Action item →
Retype every line from the one containing "Click the chevron" through the last line of the records below, both included; leave out the pictures.

Dataset content →
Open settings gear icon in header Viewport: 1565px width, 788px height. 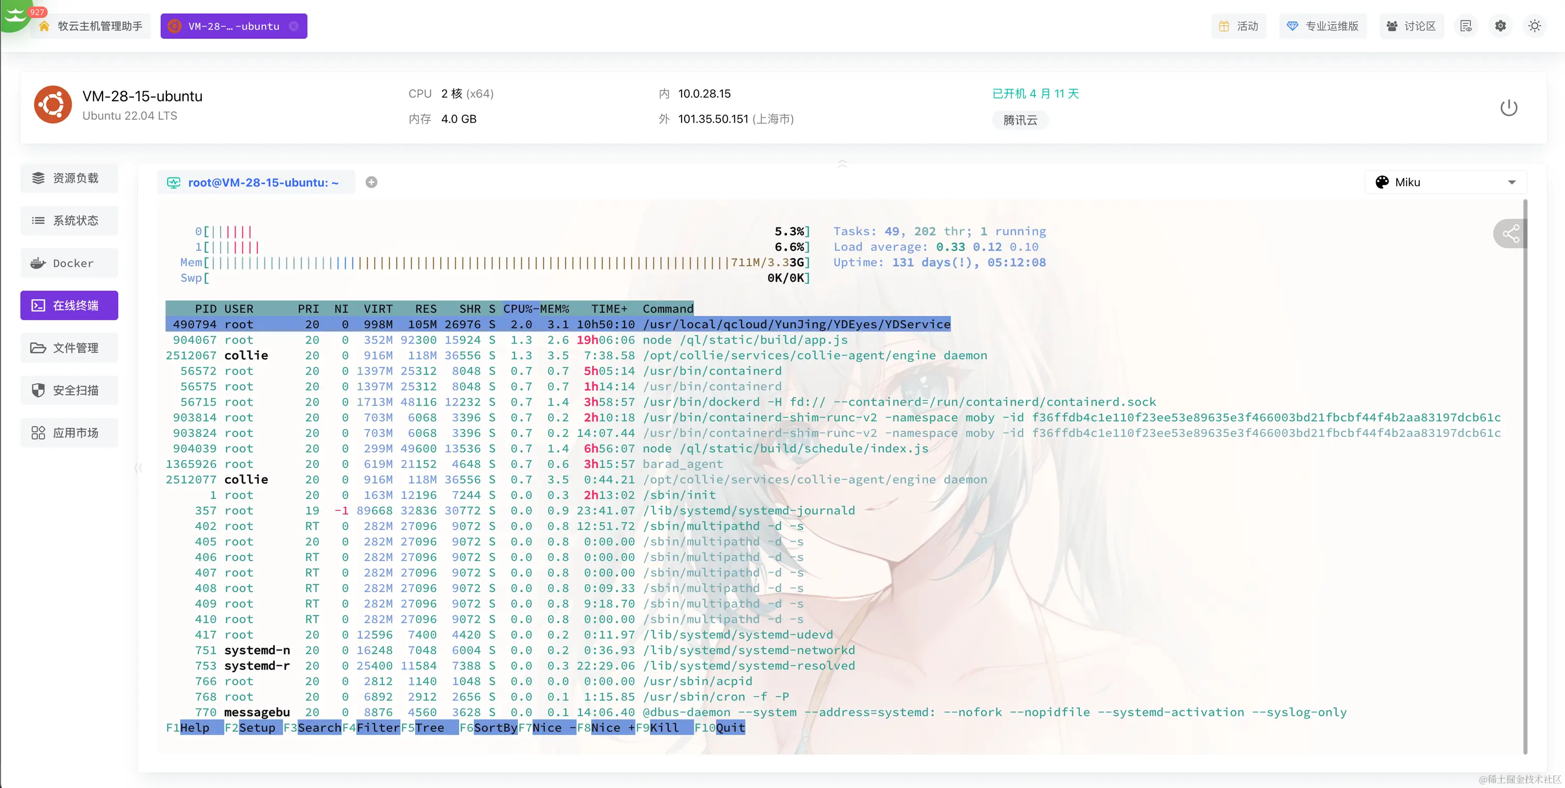coord(1500,26)
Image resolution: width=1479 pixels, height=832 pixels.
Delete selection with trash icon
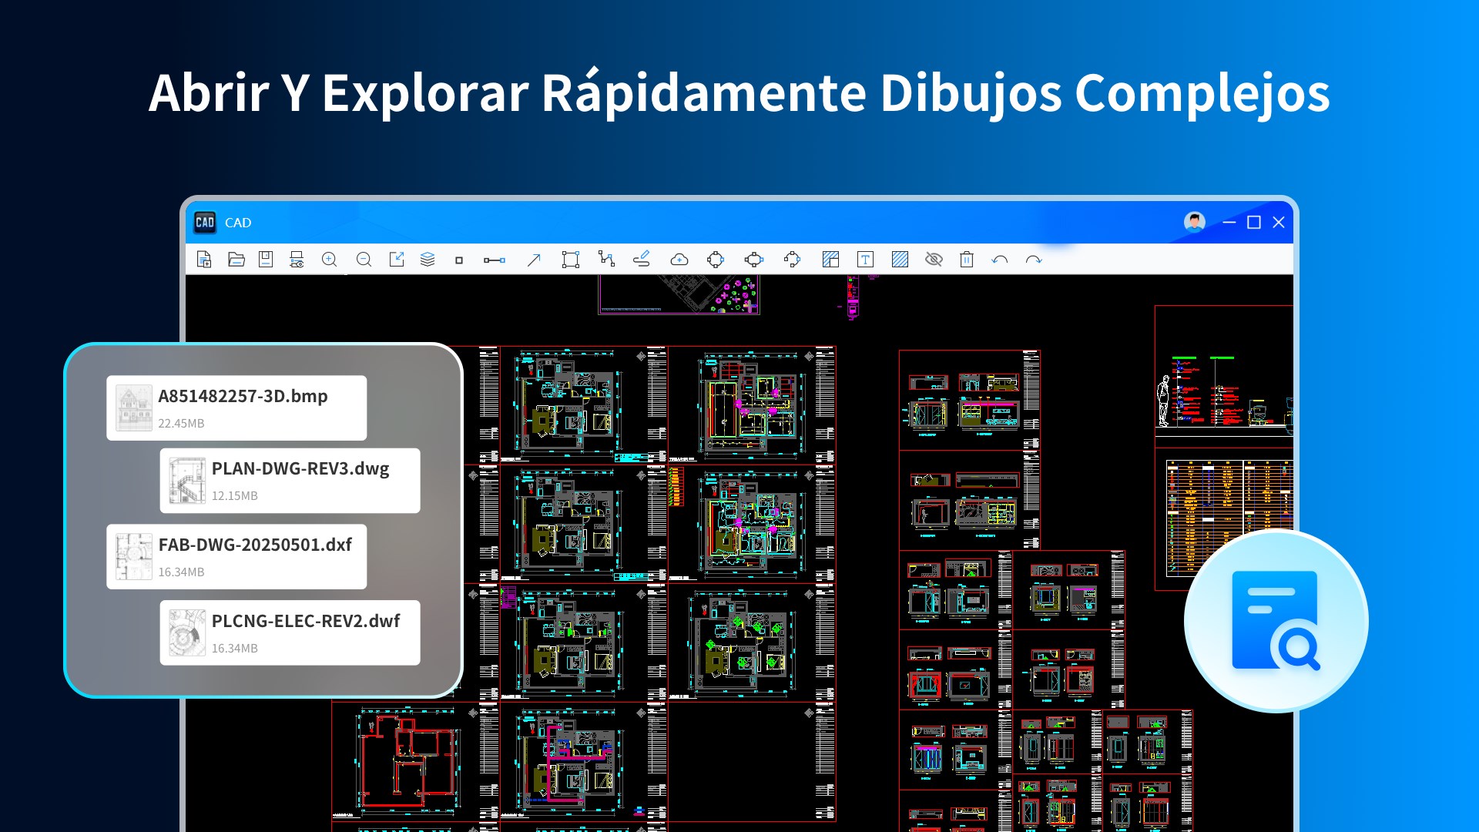(x=967, y=260)
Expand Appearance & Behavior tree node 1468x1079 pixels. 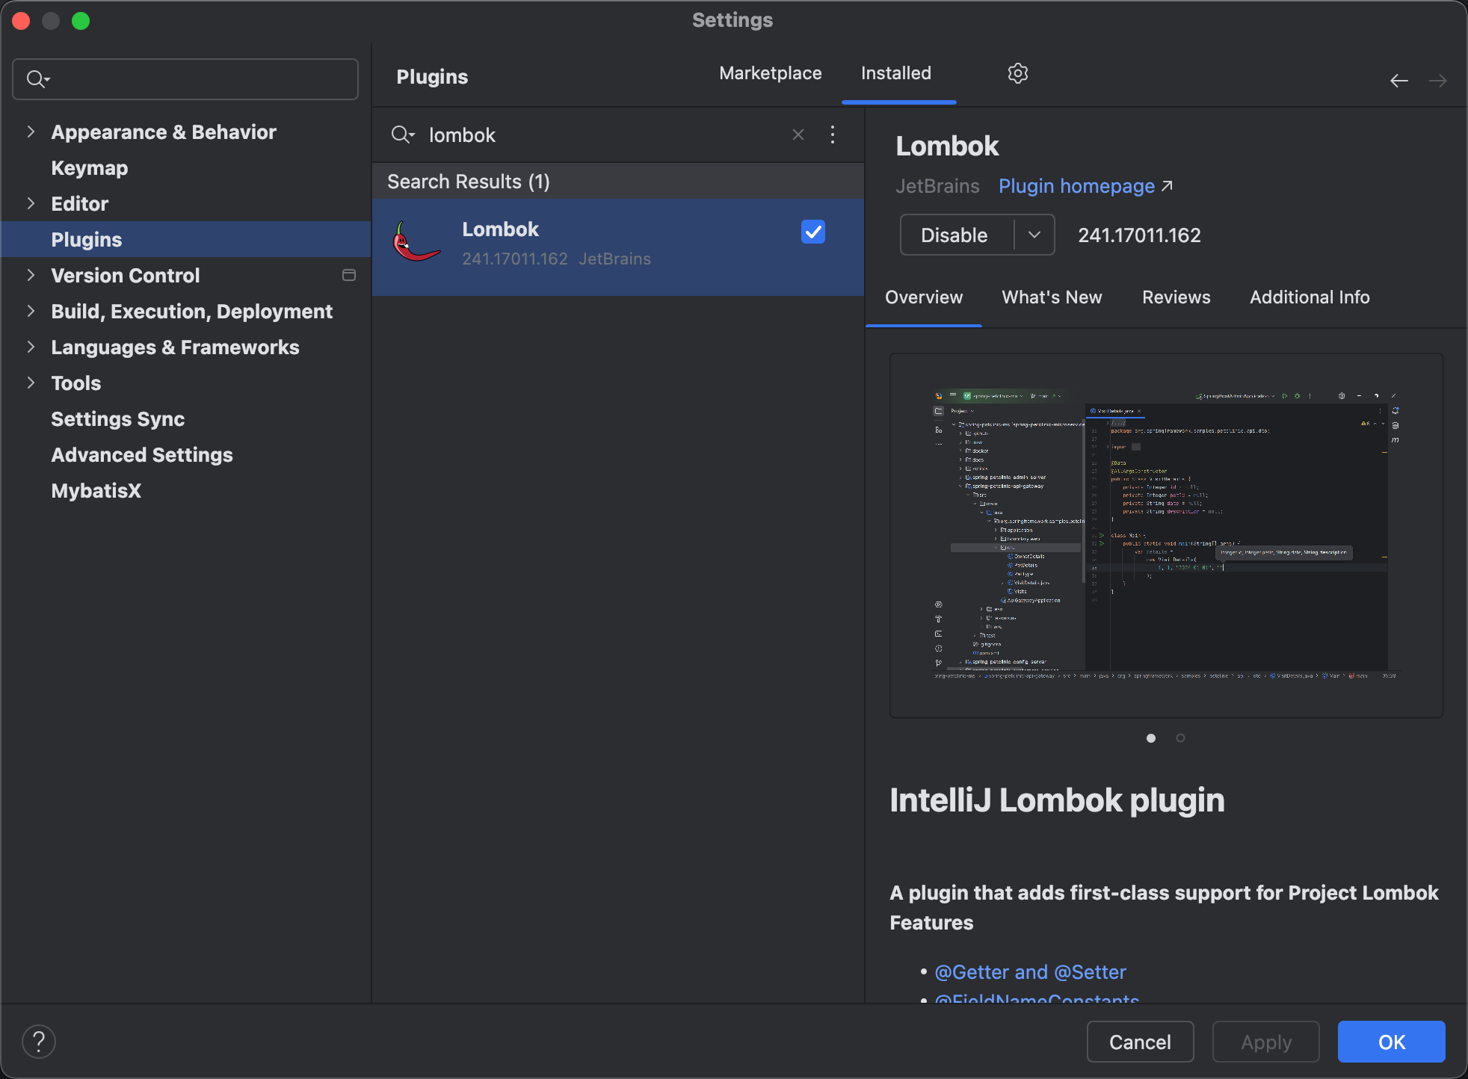(31, 132)

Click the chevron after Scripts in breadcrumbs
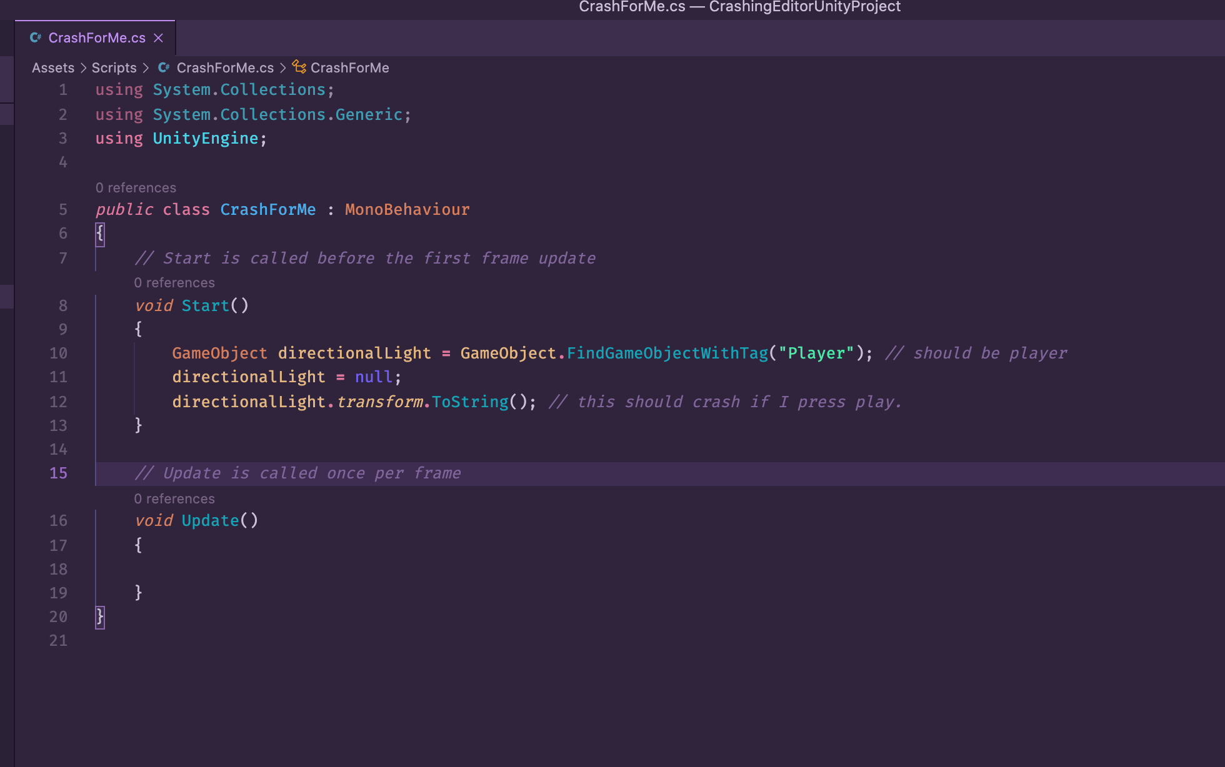[146, 67]
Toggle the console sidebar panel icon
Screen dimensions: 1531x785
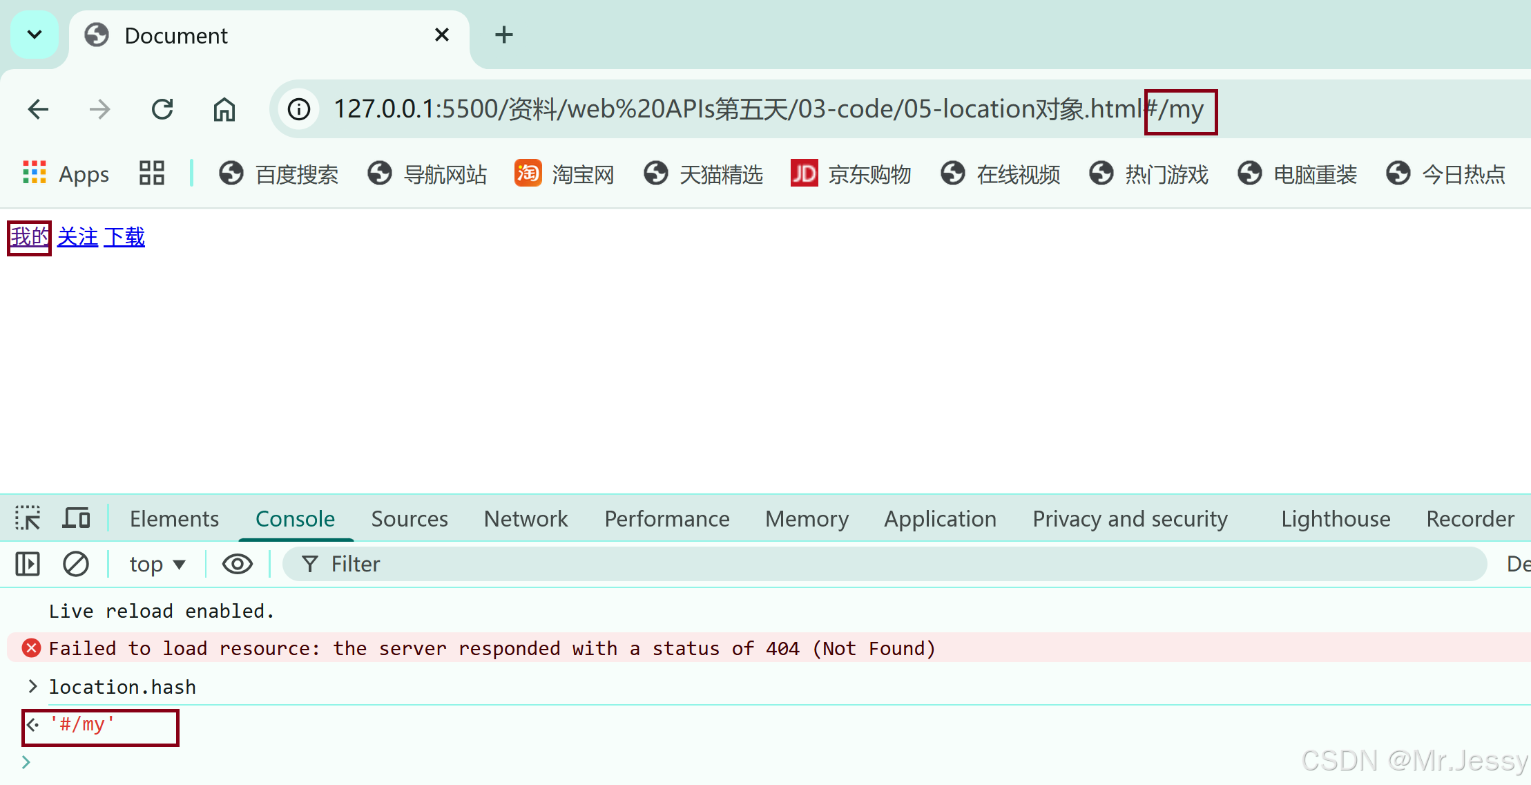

The completed task →
Click the chevron after Scripts in breadcrumbs
[146, 67]
Toggle the console sidebar panel icon
Screen dimensions: 1531x785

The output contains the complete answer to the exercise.